Make sure the permissions, owner and group are the same in the old and new directory (including all levels above the DESTINATION_DIRECTORY). The owner and group should be both postgres, at the notable exception of some symbolic links in server.crt and server.key (these files might be absent, depending on your postgresql version number).

Note

If the permissions of these links need to be changed, use the -h option of chown to avoid changing the permissions of the destination of the links. In case you have changed the permission of the links destination by mistake, they should typically be (beware that this might depend on your actual distribution!):

-rw-r--r-- 1 root root 989 Mar  1  2012 /etc/ssl/certs/ssl-cert-snakeoil.pem
-rw-r----- 1 root ssl-cert 1704 Mar  1  2012 /etc/ssl/private/ssl-cert-snakeoil.key

Then you can change the postgres configuration file, that should typically be located here:

/etc/postgresql/9.1/main/postgresql.conf

Make a backup version of this file, then look for the line defining data_directory and replace it with the new data directory path:

data_directory = 'NEW_DATA_DIRECTORY'

Then start again the database daemon:

service postgresql start

You can check that the data directory has indeed changed:

psql
SHOW data_directory;
\q

Before removing definitely the previous location of the database files, first rename it and test AiiDA with the new database location (e.g. do simple queries like verdi code list or create a node and store it). If everything went fine, you can delete the old database location.

Setup repository backup

Apart from the database backup, you should also backup the AiiDA repository. For small repositories, this can be easily done by a simple directory copy or, even better, with the use of the rsync command which can copy only the differences. However, both of the aforementioned approaches are not efficient in big repositories where even a partial recursive directory listing may take significant time, especially for filesystems where accessing a directory has a constant (and significant) latency time. Therefore, we provide scripts for making efficient backups of the AiiDA repository.
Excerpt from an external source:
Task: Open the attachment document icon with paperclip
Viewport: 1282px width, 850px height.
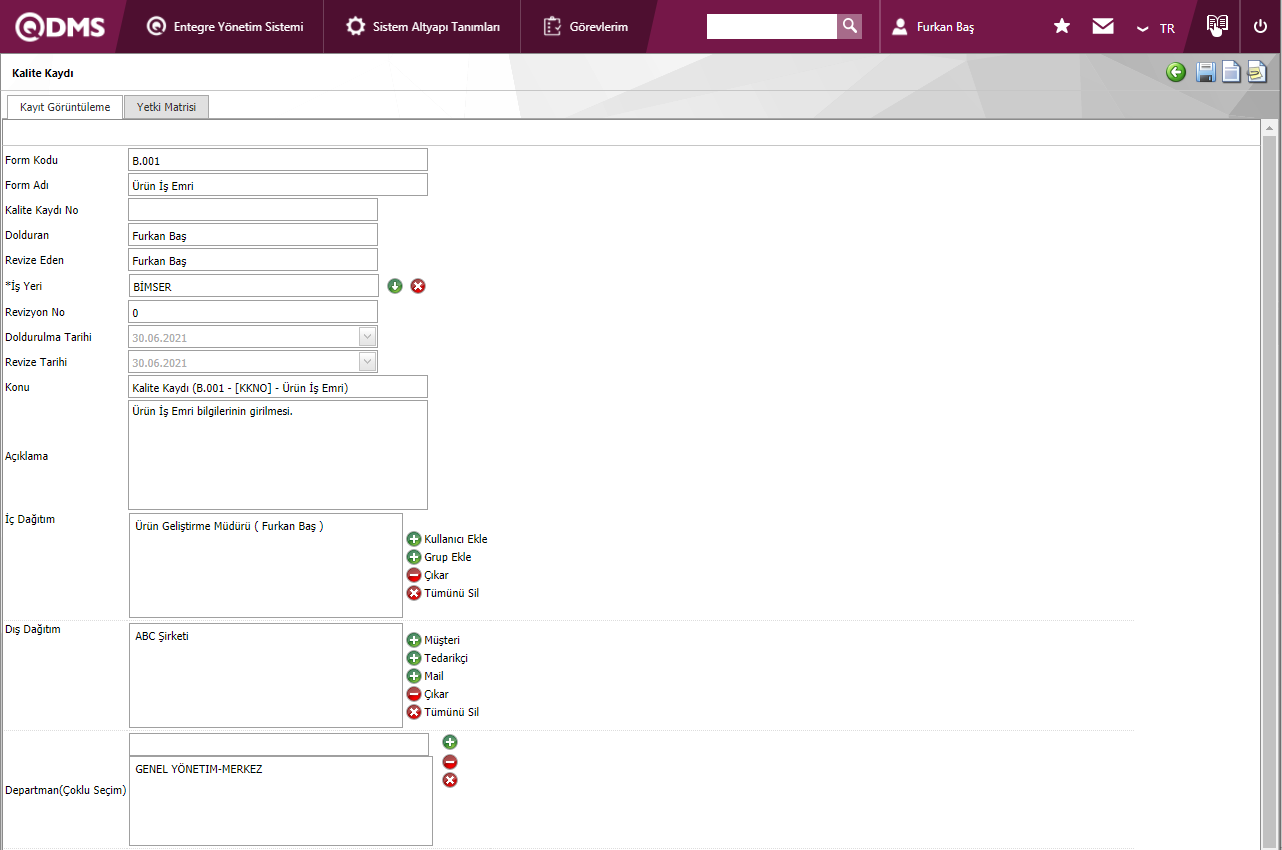Action: (1256, 72)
Before running the backup script, you will have to configure it. Therefore you should execute the backup_setup.py which is located under MY_AIIDA_FOLDER/aiida/common/additions/backup_script. For example:

verdi -p PROFILENAME run MY_AIIDA_FOLDER/aiida/common/additions/backup_script/backup_setup.py

where PROFILENAME is the name of the profile you want to use (if you don’t specify the -p option, the default profile will be used). This will ask a set of questions. More precisely, it will initially ask for:

  • The backup folder. This is the destination of the backup configuration file. By default a folder named backup in your .aiida directory is proposed to be created.
  • The destination folder of the backup. This is the destination folder of the files to be backed up. By default it is a folder inside the aforementioned backup folder (e.g. /home/aiida_user/.aiida/backup/backup_dest).

Note

You should backup the repository on a different disk than the one in which you have the AiiDA repository! If you just use the same disk, you don’t have any security against the most common data loss cause: disk failure. The best option is to use a destination folder mounted over ssh. For this you need to install sshfs (under ubuntu: sudo apt-get install sshfs).

E.g. Imagine that you run your calculations on server_1 and you would like to take regular repository backups to server_2. Then, you could mount a server_2 directory via sshfs on server_1 using the following command on server_1:

sshfs -o idmap=user -o rw backup_user@server_2:/home/backup_user/backup_destination_dir/ /home/aiida_user/remote_backup_dir/

You should put this line into the actions performed at start-up (under gnome you can access them by typing gnome-session-properties in a terminal), so that the remote directory is mounted automatically after a reboot (but do not put it in your .bashrc file otherwise each time you open a new terminal, your computer will complain that the mount point is not empty…).

A template backup configuration file (backup_info.json.tmpl) will be copied in the backup folder. You can set the backup variables by yourself after renaming the template file to backup_info.json, or you can answer the questions asked by the script, and then backup_info.json will be created based on you answers.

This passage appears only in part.